La casa de Gabriela

Parte 1: Solos en casa


La casa estaba en silencio, demasiado silencio. Gabriela se asomó por la ventana de su cuarto por quinta vez en menos de dos minutos. Su papá no había dejado el auto, su mamá le mandó una foto desde el supermercado, y su hermano probablemente seguía en la academia. Era su momento, se mordió el labio al mirar la hora en su celular: 4:17 p.m. Adrián llegaría en tres minutos. Ella ya estaba lista. O casi.

Se ajustó los lentes, caminó descalza sobre el piso de su cuarto y se detuvo frente al espejo. Usaba una blusa suelta, sin sujetador, y un short negro de tela delgada. Se giró apenas para mirarse la espalda, subió el cabello en una cola alta y suspiró. No era vanidad: era nervios, era deseo contenido. Habían estado juntos ya varias veces, pero cada encuentro con él la dejaba temblando, y ese día, sola en su casa, no pensaba guardarse nada.

Un golpe seco en la puerta la hizo brincar. Lo reconoció de inmediato.

—¿Hola? —La voz de Adrián, grave, tranquila, con esa sonrisa que se le colaba hasta los muslos.

Gabriela bajó. Abrió la puerta. Ahí estaba él: 1.83 de tentación. Camiseta blanca ceñida, el tatuaje apenas visible por el borde de la manga, y esas manos, Dios, esas manos.
Venía con las mangas recogidas, y ella ya sentía cómo su cuerpo reaccionaba. Mirarle los dedos largos, las venas marcadas, los movimientos pausados cuando cerró la puerta detrás suyo… era como ver porno en cámara lenta.

—¿Segura que estás sola? —le susurró él, ya inclinándose para besarle la mejilla.

—Segurísima.

Él la abrazó por la cintura, y ella sintió cómo su pecho se apretaba al de él. El olor a mar y jabón la envolvió. Él bajó una mano por su espalda hasta el límite del short. Solo apoyó los dedos ahí, sin avanzar más.

—Qué rica hueles —le dijo al oído.

Ella sonrió, pero su corazón iba a mil. Lo guió a su cuarto, sin prender luces, dejando que la luz natural que entraba por la ventana lo iluminara todo: el desorden leve en la cama, su laptop aún abierta, y la botella de agua sobre el velador. Cerró la puerta con seguro.

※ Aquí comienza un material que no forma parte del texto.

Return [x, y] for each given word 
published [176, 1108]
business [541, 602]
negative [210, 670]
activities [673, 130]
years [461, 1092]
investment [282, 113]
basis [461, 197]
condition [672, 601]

—¿Tienes calor? —le preguntó.

—Un poco.

—¿Y sed?

—Depende de qué me vas a dar.

Ella rio y caminó hacia él con calma. Se sentó en la cama, cruzó las piernas y lo miró. Se quitó los lentes, los dejó a un lado y lo observó sin decir nada. Él se acercó hasta quedar entre sus piernas, sin tocarla. Solo la miraba.

—Tienes esa cara de que vas a hacer algo que no deberías —le dijo Gabriela.

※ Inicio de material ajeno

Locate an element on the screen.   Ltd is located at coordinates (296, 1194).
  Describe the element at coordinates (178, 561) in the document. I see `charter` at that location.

—¿Y tú? —le respondió Adrián, inclinándose—. Tienes esa cara de que no vas a detenerme.

El primer beso fue lento. Ella sintió cómo él tomaba su rostro con ambas manos, cómo sus pulgares la rozaban con cariño. Eso le encantaba: el control que él tenía con solo tocar, con solo usar sus dedos. Cuando la lengua de Adrián entró en su boca, ella ya sentía que le latía todo el cuerpo. Se presionó más contra él, sintiendo su dureza a través del pantalón, mientras las manos masculinas bajaban por sus costados, jugando con el borde de su blusa.

—Sácatela —le pidió él, suave.

Ella obedeció, dejándola caer al lado. Sus pechos quedaron al descubierto, y Adrián se inclinó para tomarlos con sus manos, lentamente, casi con adoración. Los masajeó despacio, con los pulgares sobre los pezones, haciendo que ella contuviera un gemido.

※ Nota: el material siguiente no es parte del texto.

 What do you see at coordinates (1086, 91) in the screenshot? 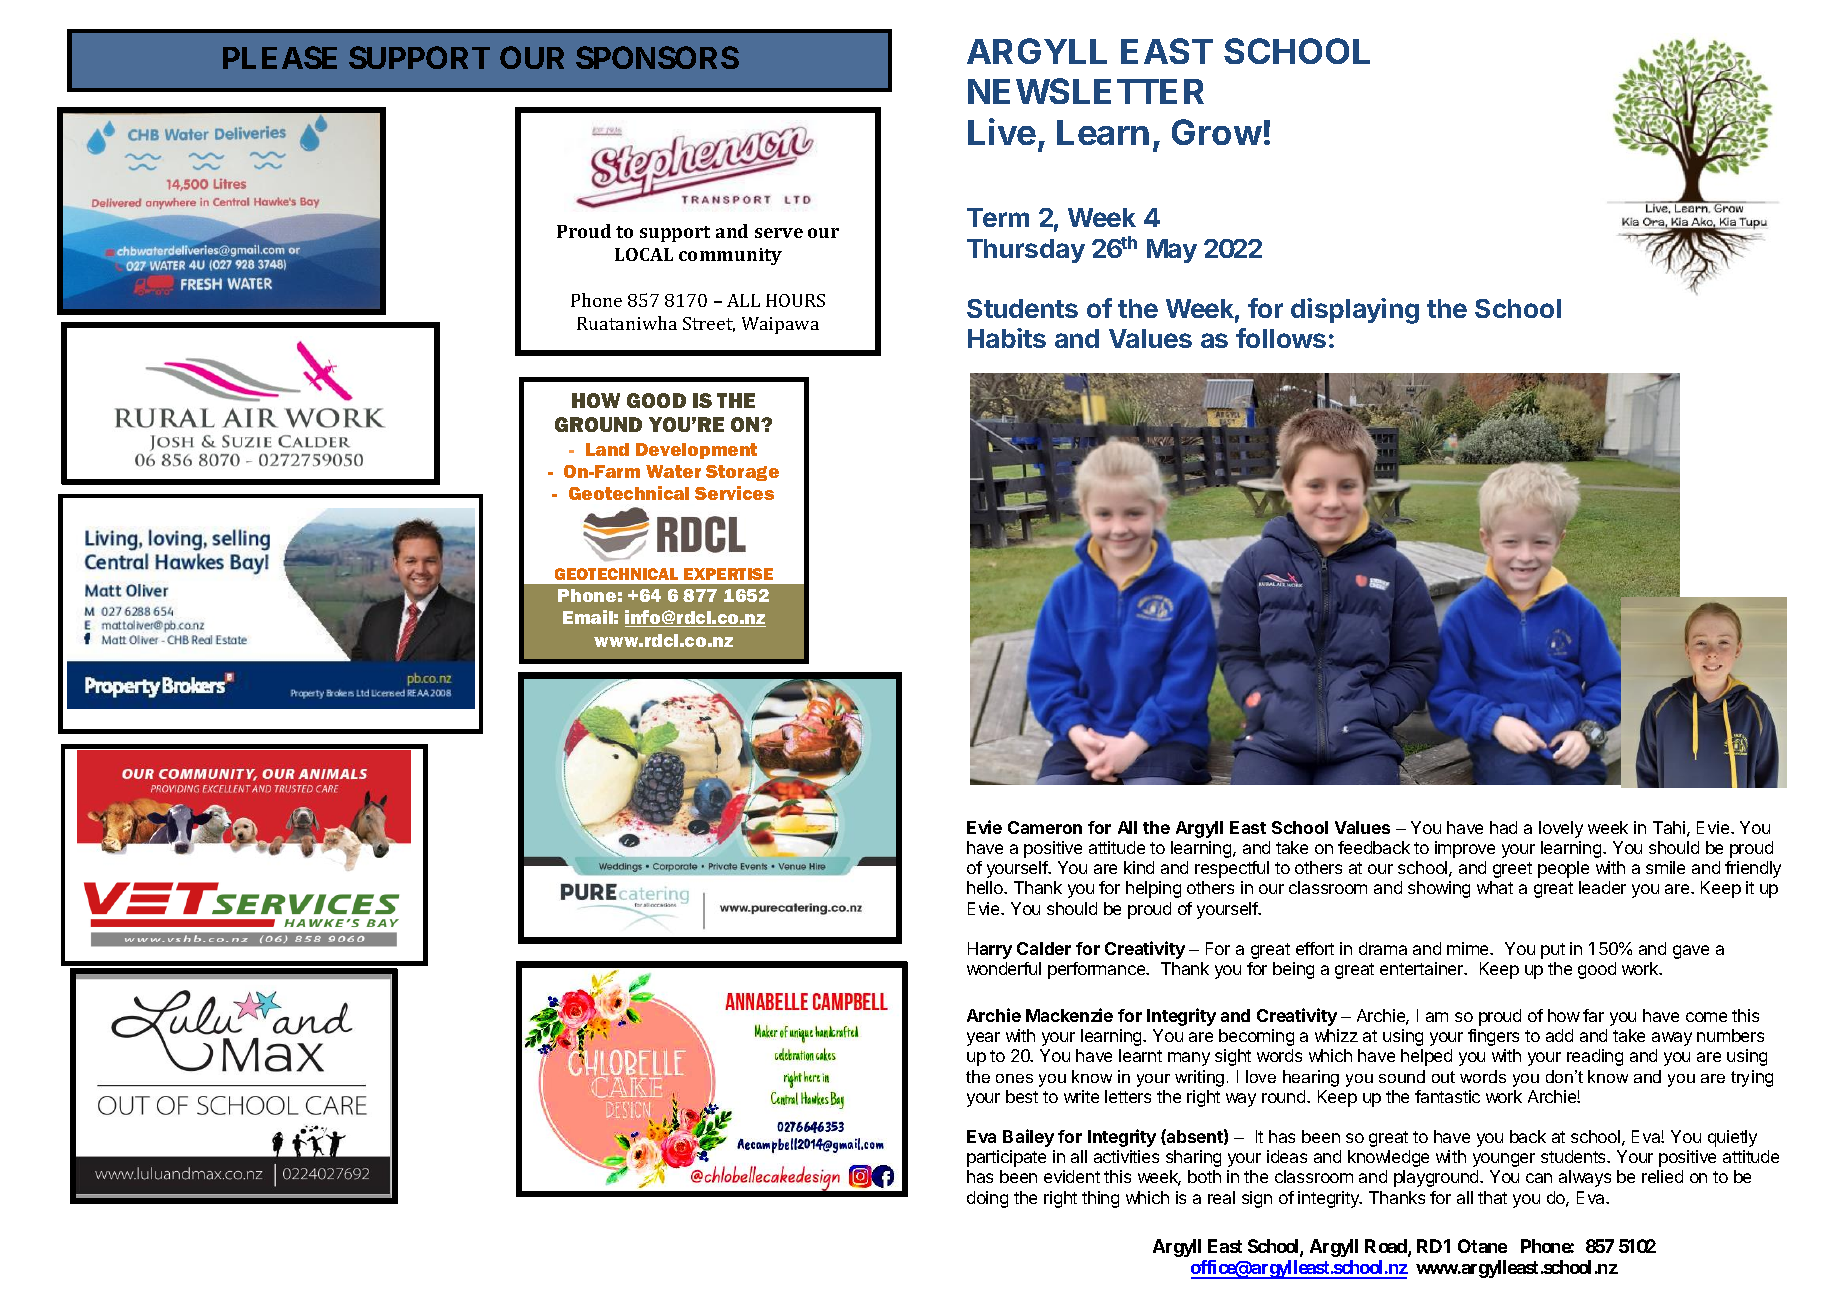
I see `NEWSLETTER` at bounding box center [1086, 91].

—Tus manos… —susurró Gabriela, jadeando—. Me vuelves loca con solo eso.

Él la miró directo a los ojos. Sin decir nada, llevó una mano entre sus piernas, por encima del short, y empezó a frotar con presión suave, círculos lentos. Ella se abrió un poco más, sintiendo cómo su cuerpo reaccionaba. Entonces, él se inclinó, y con un movimiento firme la cargó. Ella envolvió sus piernas en su cintura, riéndose sin aire.

—Dios, Adrián…

—Shh… —le murmuró—. Te quiero toda mía.

La recostó en la cama con cuidado, sin dejar de besarla. Bajó besos por su cuello, su pecho, su abdomen. Le quitó el short con lentitud. Ella ya estaba húmeda. Muy húmeda.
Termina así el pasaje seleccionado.